--- Records for this task ---

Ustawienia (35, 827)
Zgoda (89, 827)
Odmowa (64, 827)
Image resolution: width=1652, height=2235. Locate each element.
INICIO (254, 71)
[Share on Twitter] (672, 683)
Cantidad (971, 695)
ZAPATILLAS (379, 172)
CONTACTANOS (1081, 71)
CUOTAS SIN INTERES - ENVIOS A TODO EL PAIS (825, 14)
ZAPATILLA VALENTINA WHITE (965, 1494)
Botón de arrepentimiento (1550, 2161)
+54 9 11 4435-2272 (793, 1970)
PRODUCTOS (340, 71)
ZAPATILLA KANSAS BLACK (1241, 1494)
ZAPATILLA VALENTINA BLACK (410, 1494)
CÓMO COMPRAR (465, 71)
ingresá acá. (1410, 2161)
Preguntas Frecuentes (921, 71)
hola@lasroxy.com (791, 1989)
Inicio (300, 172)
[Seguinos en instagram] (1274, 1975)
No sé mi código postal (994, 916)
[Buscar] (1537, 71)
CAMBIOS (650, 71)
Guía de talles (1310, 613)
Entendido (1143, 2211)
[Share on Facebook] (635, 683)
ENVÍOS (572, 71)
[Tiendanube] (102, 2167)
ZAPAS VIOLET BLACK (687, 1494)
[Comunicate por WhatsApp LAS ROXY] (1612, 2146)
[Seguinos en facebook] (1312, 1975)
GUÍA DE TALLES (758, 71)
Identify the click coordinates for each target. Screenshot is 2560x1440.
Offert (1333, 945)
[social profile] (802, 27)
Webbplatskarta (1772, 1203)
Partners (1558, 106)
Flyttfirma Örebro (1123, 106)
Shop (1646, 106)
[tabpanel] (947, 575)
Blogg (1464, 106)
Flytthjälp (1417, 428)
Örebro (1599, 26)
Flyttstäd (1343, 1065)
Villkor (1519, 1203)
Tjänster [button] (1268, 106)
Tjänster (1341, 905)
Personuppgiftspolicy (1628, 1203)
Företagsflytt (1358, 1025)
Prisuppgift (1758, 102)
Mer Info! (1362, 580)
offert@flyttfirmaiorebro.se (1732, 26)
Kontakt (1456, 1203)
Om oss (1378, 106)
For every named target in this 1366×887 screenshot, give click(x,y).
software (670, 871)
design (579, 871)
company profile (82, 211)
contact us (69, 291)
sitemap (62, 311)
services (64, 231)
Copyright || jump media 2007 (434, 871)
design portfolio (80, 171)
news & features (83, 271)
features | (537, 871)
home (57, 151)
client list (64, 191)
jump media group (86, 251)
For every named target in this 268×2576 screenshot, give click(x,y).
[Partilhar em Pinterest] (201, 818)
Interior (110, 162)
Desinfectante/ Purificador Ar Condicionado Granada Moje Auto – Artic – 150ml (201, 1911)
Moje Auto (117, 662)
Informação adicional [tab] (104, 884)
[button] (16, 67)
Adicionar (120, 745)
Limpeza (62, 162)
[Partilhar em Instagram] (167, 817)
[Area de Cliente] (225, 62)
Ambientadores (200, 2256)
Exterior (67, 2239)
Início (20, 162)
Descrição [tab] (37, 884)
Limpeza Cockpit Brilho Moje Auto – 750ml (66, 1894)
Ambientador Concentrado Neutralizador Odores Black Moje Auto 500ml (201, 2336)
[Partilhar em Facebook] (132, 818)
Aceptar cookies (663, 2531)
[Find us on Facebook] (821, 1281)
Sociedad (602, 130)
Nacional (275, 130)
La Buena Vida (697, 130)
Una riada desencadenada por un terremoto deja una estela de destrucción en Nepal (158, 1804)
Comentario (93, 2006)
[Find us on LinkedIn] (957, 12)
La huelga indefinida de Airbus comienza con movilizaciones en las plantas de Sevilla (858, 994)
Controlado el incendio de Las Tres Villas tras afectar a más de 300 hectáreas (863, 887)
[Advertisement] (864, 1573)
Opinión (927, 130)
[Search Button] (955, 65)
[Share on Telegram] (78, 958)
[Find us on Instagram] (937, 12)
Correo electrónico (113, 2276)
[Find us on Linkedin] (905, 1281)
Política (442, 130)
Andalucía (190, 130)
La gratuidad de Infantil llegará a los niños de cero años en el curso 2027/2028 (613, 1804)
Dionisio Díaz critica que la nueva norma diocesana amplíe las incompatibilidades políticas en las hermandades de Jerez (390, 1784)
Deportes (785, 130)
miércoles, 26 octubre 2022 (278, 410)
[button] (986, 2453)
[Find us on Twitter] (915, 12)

---

### Task instructions
Look back at the entries above. Retype the line with "Ambientador Concentrado Neutralizador", the line with "[Search Button] (955, 65)", and all lines in between.

### Solution for this problem
Ambientador Concentrado Neutralizador Odores Black Moje Auto 500ml (201, 2336)
[Partilhar em Facebook] (132, 818)
Aceptar cookies (663, 2531)
[Find us on Facebook] (821, 1281)
Sociedad (602, 130)
Nacional (275, 130)
La Buena Vida (697, 130)
Una riada desencadenada por un terremoto deja una estela de destrucción en Nepal (158, 1804)
Comentario (93, 2006)
[Find us on LinkedIn] (957, 12)
La huelga indefinida de Airbus comienza con movilizaciones en las plantas de Sevilla (858, 994)
Controlado el incendio de Las Tres Villas tras afectar a más de 300 hectáreas (863, 887)
[Advertisement] (864, 1573)
Opinión (927, 130)
[Search Button] (955, 65)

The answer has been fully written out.